O seu ofício lhe tomava tempo. A tempos estava vivendo com a roupa das obras. Nem mais se trocava, quando em casa. Chegava e logo saía. As despesas aumentaram, pois tudo estava uma carestia danada. O relacionamento foi se desgastando. Houve a separação, de corpos por um bom tempo, até que resolveram pôr no papel.

Mas, como diria minha prima Leidmar, sentada ao lado do fogão à lenha com os pés escorados no rabo aquecido em dias de frio, nas margens do rio brilhante: a fruta não cai do pé se não estiver madura! A papelada do cartório, com o divórcio, nem havia saído e o finado já havia marcado uma nova cerimônia civil.

A consorte desta vez fazia uma exigência: ele deveria ser batizado na igreja à qual participava. Teria que virar crente. Ele despretensiosamente nem se fez de rogado foi logo querendo saber onde estava o pastor e a piscina para mergulhar. Existia uma diferença de idade que o finado achou estar apaixonado do mesmo tamanho. Na mesma semana o pastor preencheu a ficha do novo congregado, e segundo seus cálculos o valor da fatura mensal seria o equivalente à dez por cento, do que a atual, e legítima, havia lhe confidenciado. Bela hora para fazer bravata, por bem menos ele se casaria do mesmo jeito.

O endereçado do recado, em suas andanças pastorais pela paróquia, ficou sabendo da história do pequeno empreiteiro, irmão da fé em um mesmo cristo, mas separados pelas agremiações. Fez-se convidado para um cafezinho, em sua casa, onde, o agora crente, por hora assentava mais tempo que na anterior. Fez-se apresentar como servo do senhor e em resposta “um deus me livre” de boas-vindas. Naquele dia a servo se portou como servo. Ouviu detido e moroso, o que a seu ver, tratava-se de um terrível mal-entendido. Ouviu maus bocados da igreja e do clero romano, do comportamento dos fiéis e etecetera e tal.

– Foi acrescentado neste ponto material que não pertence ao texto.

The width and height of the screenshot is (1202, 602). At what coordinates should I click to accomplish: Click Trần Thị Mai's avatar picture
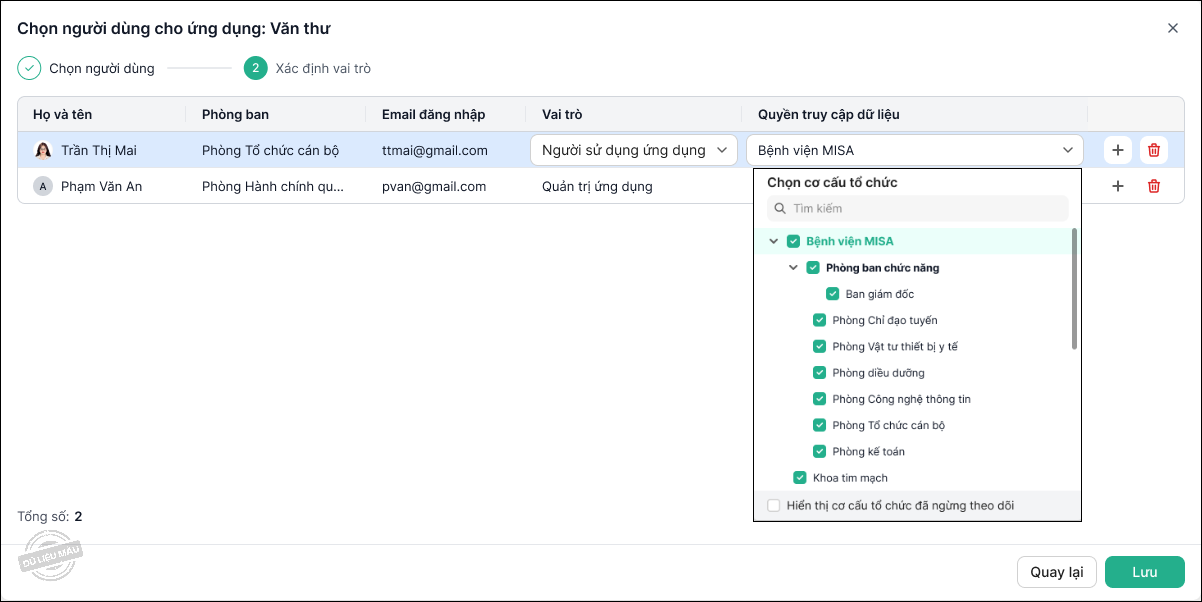(x=43, y=150)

Ficou grato pela acolhida, elogiou o café e ficou na expectativa de uma nova xícara daquelas, em outro dia. A nova patroa fez as honras da casa, mas não se sentou junto à mesa. Sabia do passado pregresso do consorte e achou melhor não se intrometer, por enquanto.

Em nova visita o servo mostrou suas aptidões pastorais. Fez o serviço catequético a muito esquecido pelo irmão, relembrando-o das páginas coladas do seu catecismo. Com esta força de argumentos o irmão balançou. Reconheceu a conveniente revolta para com o clero romano. Se mostrou mais amistoso, mas havia uma situação contraditória em casa. Como bom crente buscava valorizar sua fé, mas estava diante de um impasse.

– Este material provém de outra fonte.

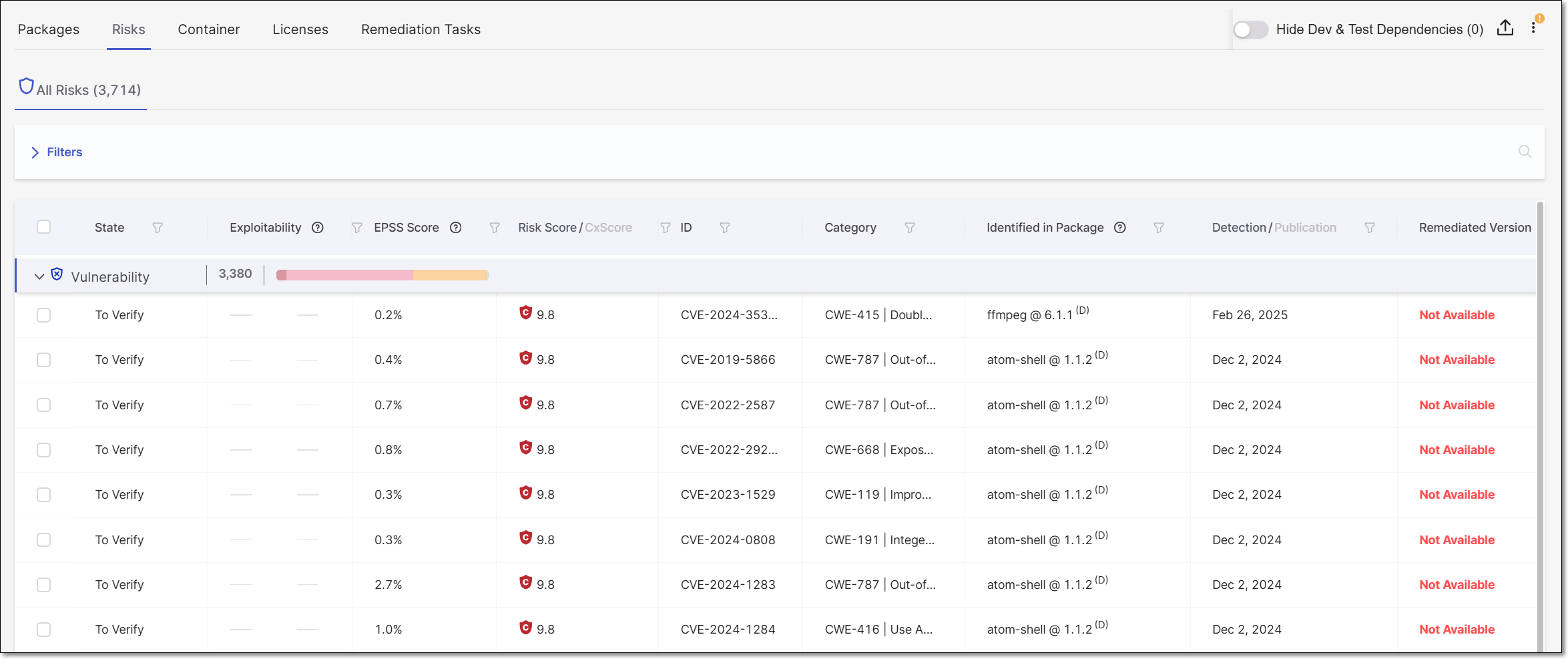Click the Identified in Package help icon
This screenshot has height=659, width=1568.
[x=1120, y=228]
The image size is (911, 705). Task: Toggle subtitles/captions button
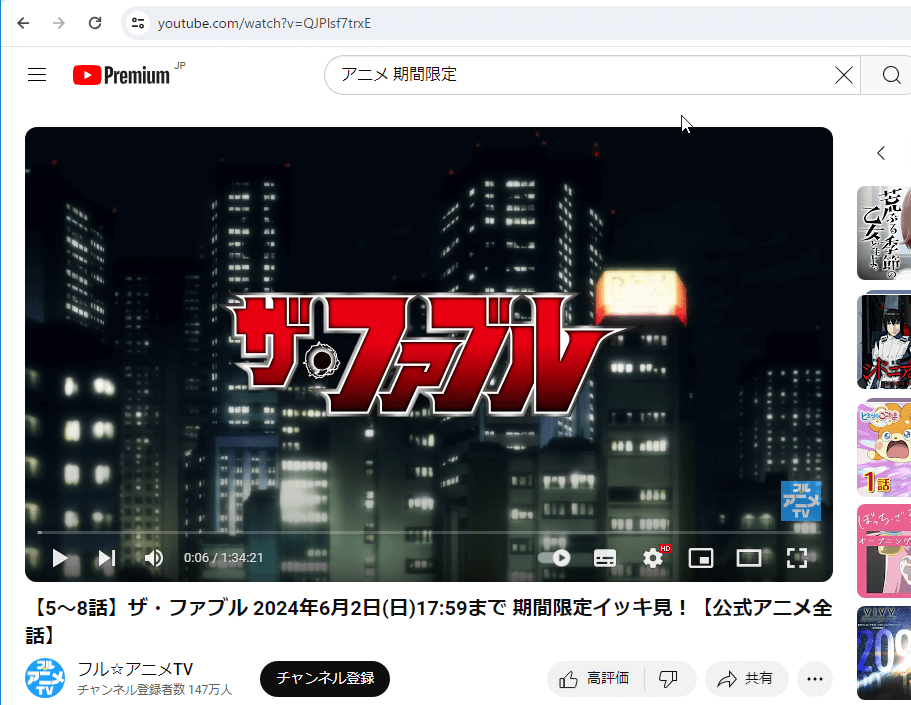click(x=605, y=558)

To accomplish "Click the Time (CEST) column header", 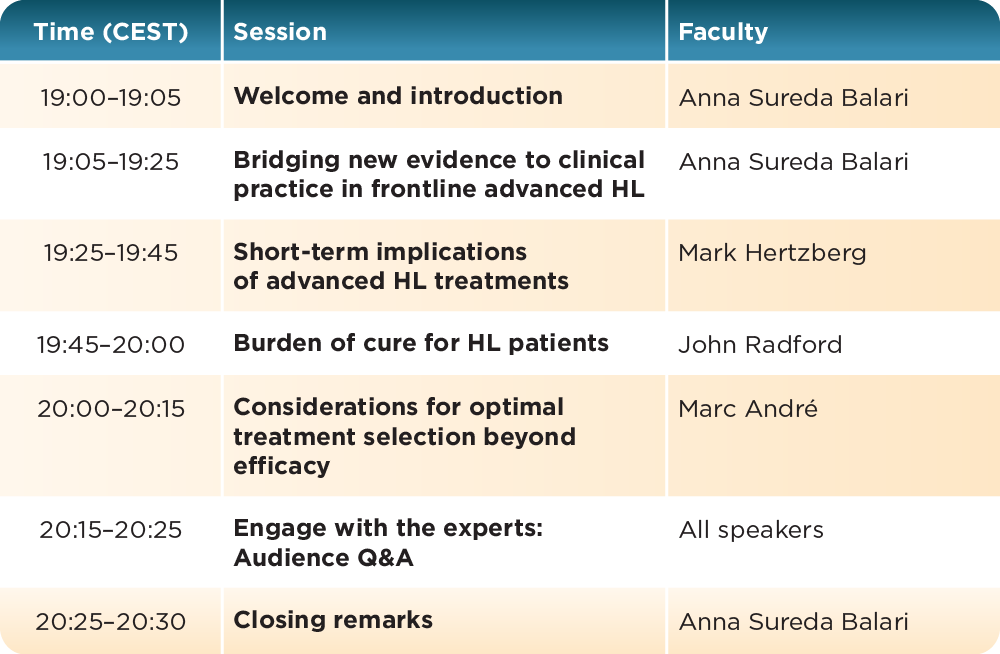I will pyautogui.click(x=111, y=32).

O servo o deixou à vontade e torcia pela prevalência da vontade de deus, ou seja, a sua reconversão, se assim achasse melhor. As portas do templo estariam abertas. Recebeu como contrapartida a intenção de “abrir o jogo com a patroa”, de rever seus antigos conceitos e reconsiderá-los caso não causasse discórdia.

Na próxima visita já fora convidado para a mesa do senhor. Reconciliou-se com o cristo e comungou. O tempo foi impiedoso nos acontecimentos. Quando menos esperava o servo estava lendo o recado. Encaminhou-se de missal e estola roxa ao local indicado. Logo na entrada esbarrou, em contra corrente, com alguém com a bíblia em mãos.

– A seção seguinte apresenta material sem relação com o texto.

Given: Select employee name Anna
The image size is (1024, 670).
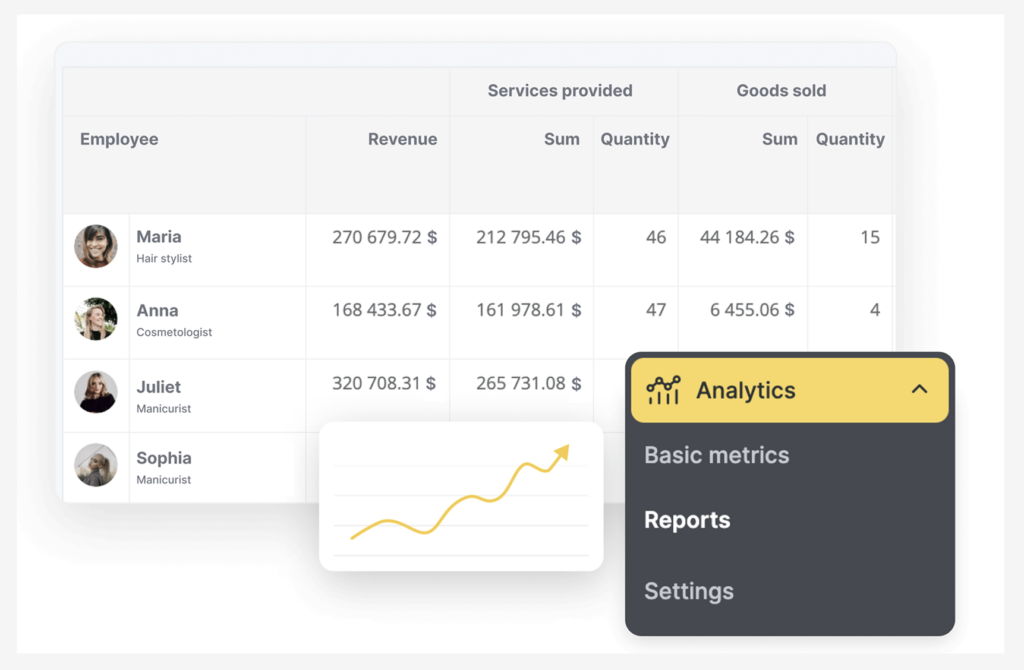Looking at the screenshot, I should point(157,310).
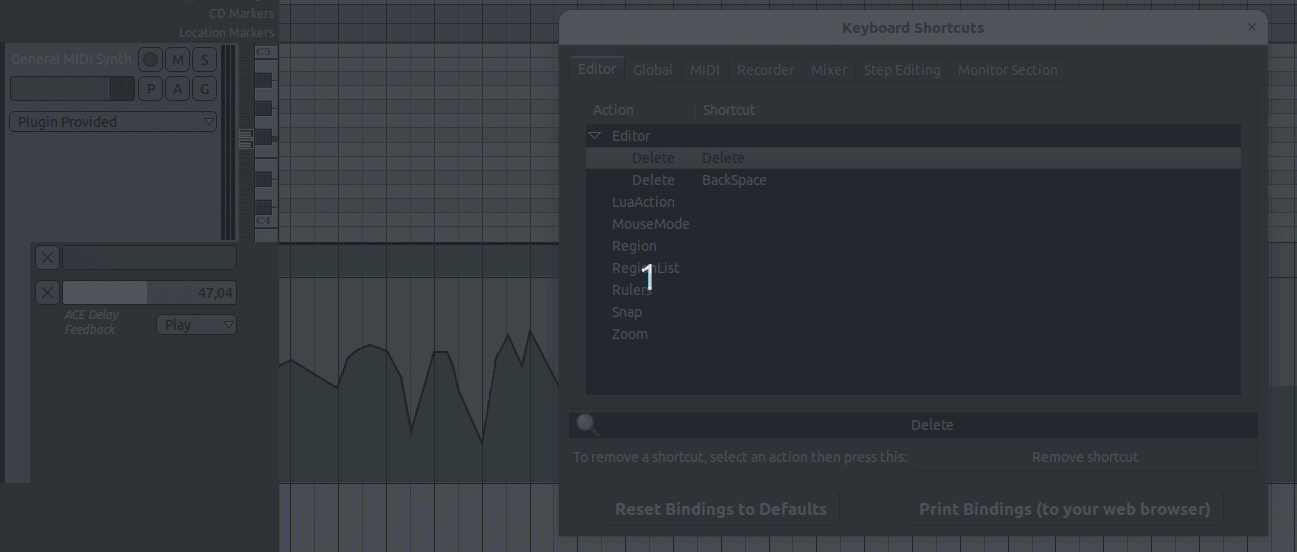Viewport: 1297px width, 552px height.
Task: Click Reset Bindings to Defaults
Action: (720, 509)
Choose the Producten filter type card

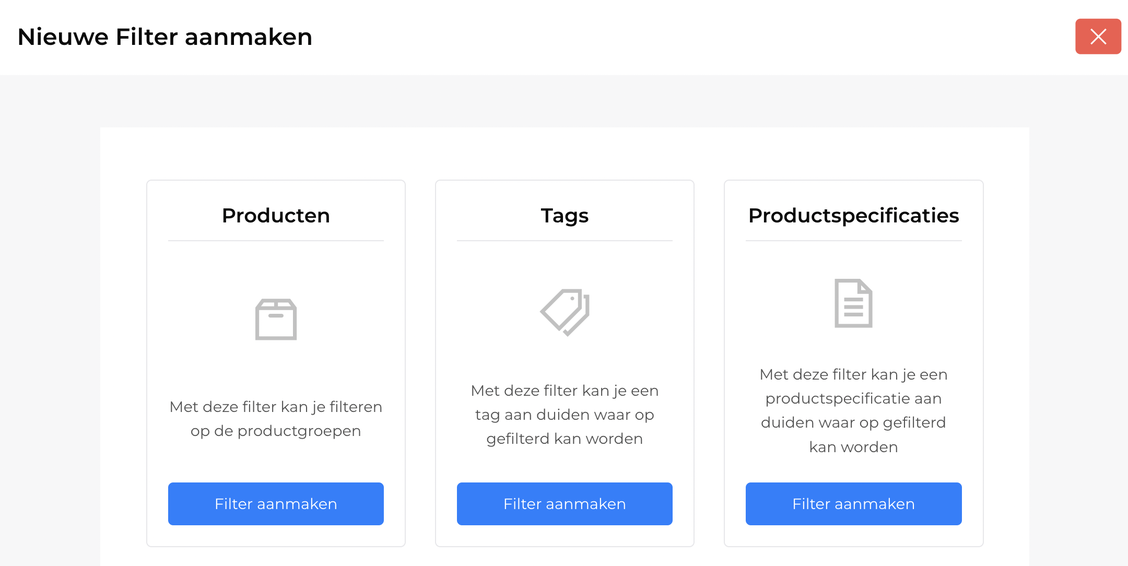point(276,365)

– Chegou tarde! Lhe dirigiu a palavra o de bíblia em mãos. O corpo já foi encomendado.

– A paz irmão, disse o servo antes de querer entender o atraso. Deus nunca se atrasa e em um momento como este qualquer apoio aos entes que ficam é compensador. O finado foi católico e em verdade não estava em pleno exercício dessa fé. Vim recomendá-lo ao altíssimo.

– Desnecessário!

– Se não for da vontade do finado é um dever da igreja. Na parábola do filho pródigo Deus mostra como nos ama, apesar de nossos erros e desencontros. Deus está sempre pronto a perdoar quem se arrepende e ficar feliz quando Seus filhos voltam para Ele.